- _Consigne_
Recopiez mot pour mot chacune des lignes ci-dessous, en laissant les images de côté.
━━━ Les lignes ━━━
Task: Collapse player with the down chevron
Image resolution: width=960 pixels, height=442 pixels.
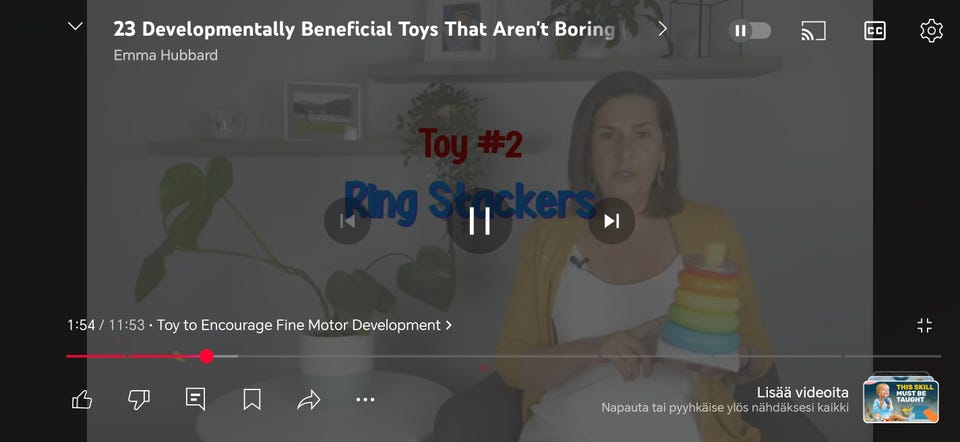Action: point(75,26)
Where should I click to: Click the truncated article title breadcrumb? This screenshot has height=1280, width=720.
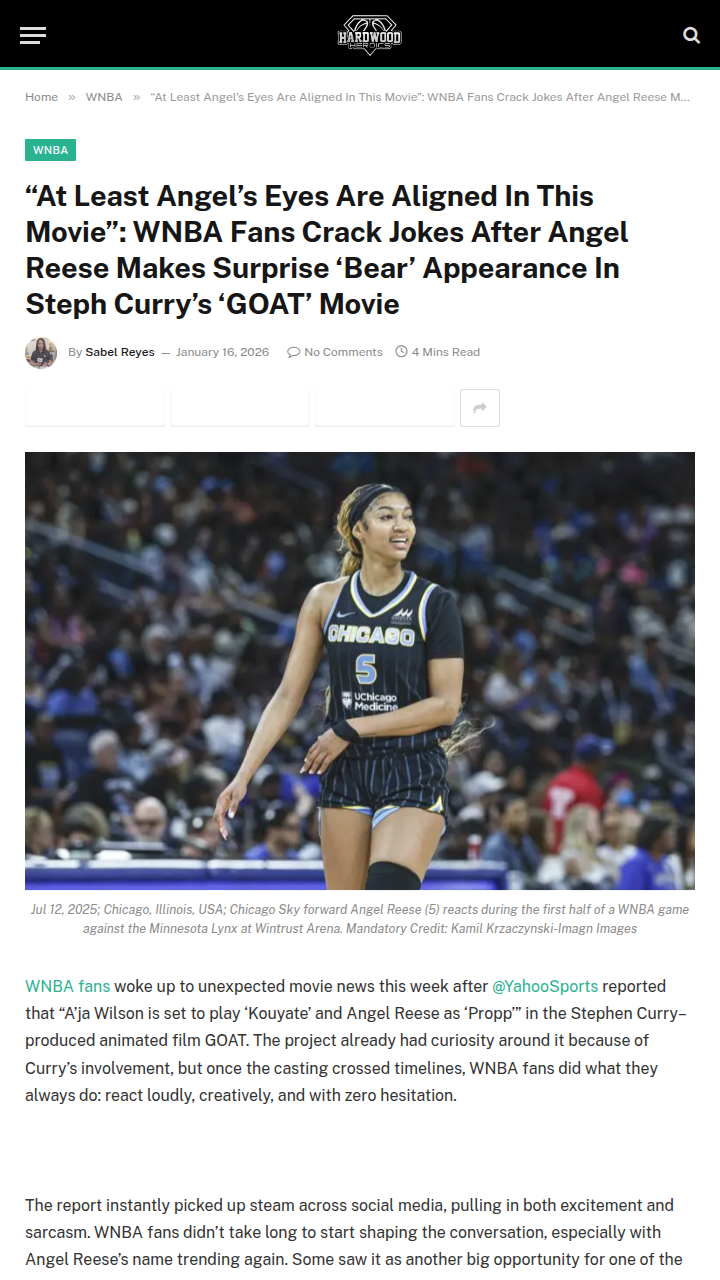pyautogui.click(x=420, y=97)
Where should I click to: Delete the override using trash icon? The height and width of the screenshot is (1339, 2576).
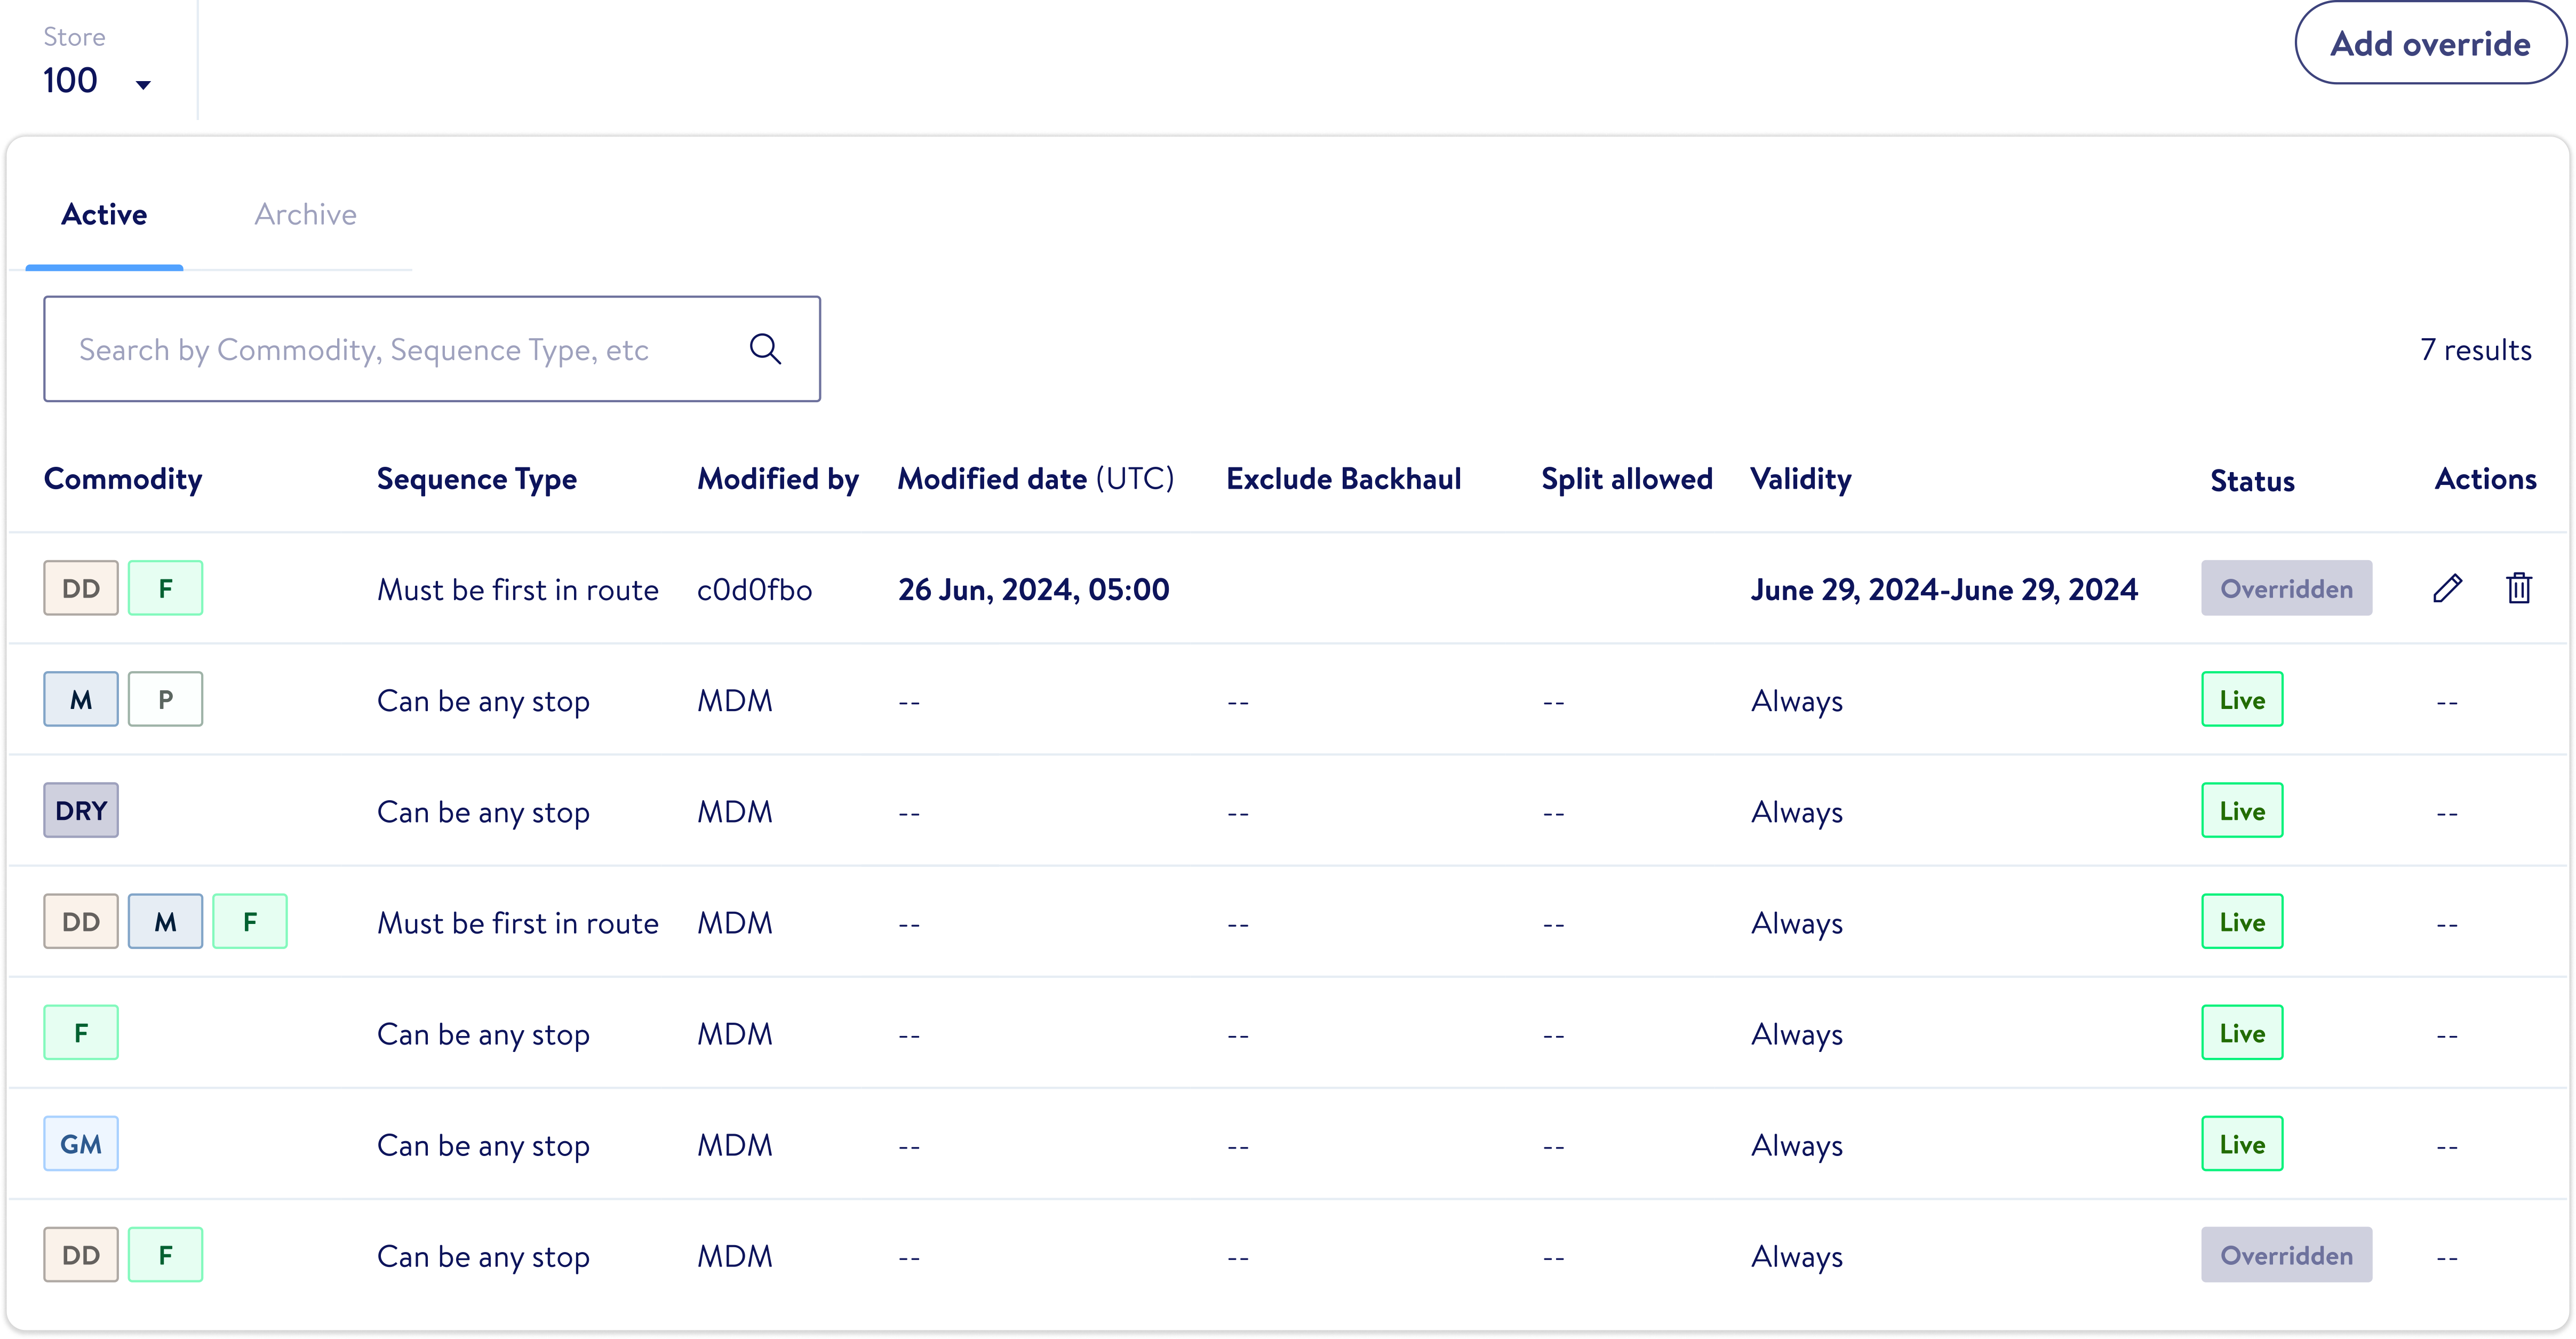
━━━
- _Réponse_
Task: Collapse player with the down chevron
Image resolution: width=960 pixels, height=442 pixels.
Action: point(75,26)
Where should I click to: Click the truncated article title breadcrumb? This screenshot has height=1280, width=720.
pyautogui.click(x=420, y=97)
Where should I click to: Delete the override using trash icon? The height and width of the screenshot is (1339, 2576).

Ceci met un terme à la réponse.